Top of Records to process

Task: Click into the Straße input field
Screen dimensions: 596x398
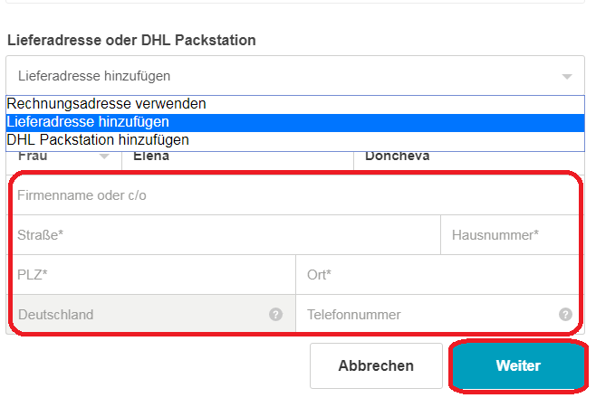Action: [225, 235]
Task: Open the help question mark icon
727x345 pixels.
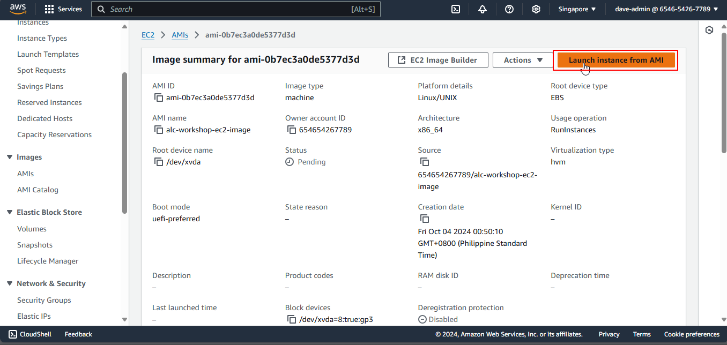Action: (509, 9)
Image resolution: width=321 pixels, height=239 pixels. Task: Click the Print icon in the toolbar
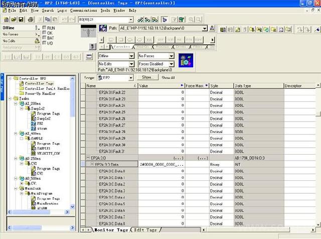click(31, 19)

Bottom of Records to process

## Task statement:
Once the pictures are set aside, transcribe the remaining lines above exactly.

## Result for this exercise:
Task: Click into the Straße input field
Screen dimensions: 596x398
Action: [225, 235]
Task: Open the help question mark icon
727x345 pixels.
Action: (509, 9)
Image resolution: width=321 pixels, height=239 pixels. Task: Click the Print icon in the toolbar
click(31, 19)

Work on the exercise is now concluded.